Senate Majority Leader Mitch McConnell, R-Ky., introduced legislation Tuesday night that would extend controversial surveillance sections of the Patriot Act until 2020.

The legislation, S.1035, would "extend authority relating to roving surveillance, access to business records, and individual terrorists as agents of foreign powers under the Foreign Intelligence Surveillance Act of 1978 and for other purposes."

McConnell fast-tracked the measure so that it could avoid going through the committee process and instead be placed directly on the Senate calendar, according to the National Journal, but an aide told the newspaper that the chamber will not take up the legislation this week.

As it currently stands, the core provision in the Patriot Act that the National Security Agency uses to justify its bulk collection of U.S. phone records, Section 215, is set to expire on June 1. McConnell's new measure would extend that section until December 21, 2020 and allow the NSA to continue spying on millions of Americans every day.

Sen. Richard Burr, R-N.C., who chairs the Intelligence Committee, is a co-sponsor of the bill.

The top Democrat on the Senate Judiciary Committee and a leading proponent of surveillance reform, Sen. Patrick Leahy of Vermont, was quick to react to the attempt to extend spying powers.

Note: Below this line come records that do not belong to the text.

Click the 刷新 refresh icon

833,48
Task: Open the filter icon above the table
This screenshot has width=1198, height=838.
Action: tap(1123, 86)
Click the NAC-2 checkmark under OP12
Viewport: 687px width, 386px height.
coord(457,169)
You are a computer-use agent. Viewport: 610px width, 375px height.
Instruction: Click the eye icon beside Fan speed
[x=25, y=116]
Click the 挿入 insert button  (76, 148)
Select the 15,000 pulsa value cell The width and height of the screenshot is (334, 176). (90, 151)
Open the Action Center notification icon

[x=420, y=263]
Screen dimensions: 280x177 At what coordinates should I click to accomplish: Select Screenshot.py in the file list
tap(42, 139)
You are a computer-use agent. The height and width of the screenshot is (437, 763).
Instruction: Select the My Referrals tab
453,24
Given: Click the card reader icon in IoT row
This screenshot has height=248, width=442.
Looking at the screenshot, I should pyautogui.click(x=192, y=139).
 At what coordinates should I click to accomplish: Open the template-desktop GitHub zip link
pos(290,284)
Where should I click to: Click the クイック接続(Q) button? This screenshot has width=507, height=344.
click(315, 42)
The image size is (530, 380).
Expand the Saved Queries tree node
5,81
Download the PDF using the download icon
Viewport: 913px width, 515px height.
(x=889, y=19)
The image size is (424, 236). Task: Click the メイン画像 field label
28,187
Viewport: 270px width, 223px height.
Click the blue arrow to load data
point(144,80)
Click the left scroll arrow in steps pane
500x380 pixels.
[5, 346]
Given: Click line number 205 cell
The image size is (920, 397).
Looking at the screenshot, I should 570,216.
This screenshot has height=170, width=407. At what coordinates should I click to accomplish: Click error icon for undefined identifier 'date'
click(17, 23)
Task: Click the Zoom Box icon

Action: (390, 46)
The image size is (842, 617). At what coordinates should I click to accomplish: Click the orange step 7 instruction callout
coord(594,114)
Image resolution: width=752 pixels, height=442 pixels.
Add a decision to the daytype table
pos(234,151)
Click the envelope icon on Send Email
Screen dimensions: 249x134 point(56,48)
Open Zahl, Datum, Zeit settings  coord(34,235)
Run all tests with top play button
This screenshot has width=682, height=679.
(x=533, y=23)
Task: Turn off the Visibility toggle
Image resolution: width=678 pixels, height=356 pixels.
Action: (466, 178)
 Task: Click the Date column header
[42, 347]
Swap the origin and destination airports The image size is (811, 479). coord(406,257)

"Republican leaders should be working across the aisle on legislation that protects both our national security and Americans' privacy rights, but instead they are trying to quietly pass a straight reauthorization of the bulk-collection program that has been proven ineffective and unnecessary," Leahy said in a statement, The Hill reported. "And more, they are attempting to do so without the committee process that the majority leader has promised for important legislation. This tone-deaf attempt to pave the way for five and a half more years of unchecked surveillance will not succeed."

A global debate ensued following the disclosure of mass-spying programs by former NSA contractor Edward Snowden in 2013, and President Barack Obama and a number of lawmakers have called for the end of those surveillance practices, but the latest bill to rein in those practices failed last year.

Now, Leahy and a group of colleagues plan to reintroduce that comprehensive surveillance-reform measure, referred to as the USA Freedom Act, as soon as Wednesday, which would end the NSA's interception of Americans' cell data, the Journal reported.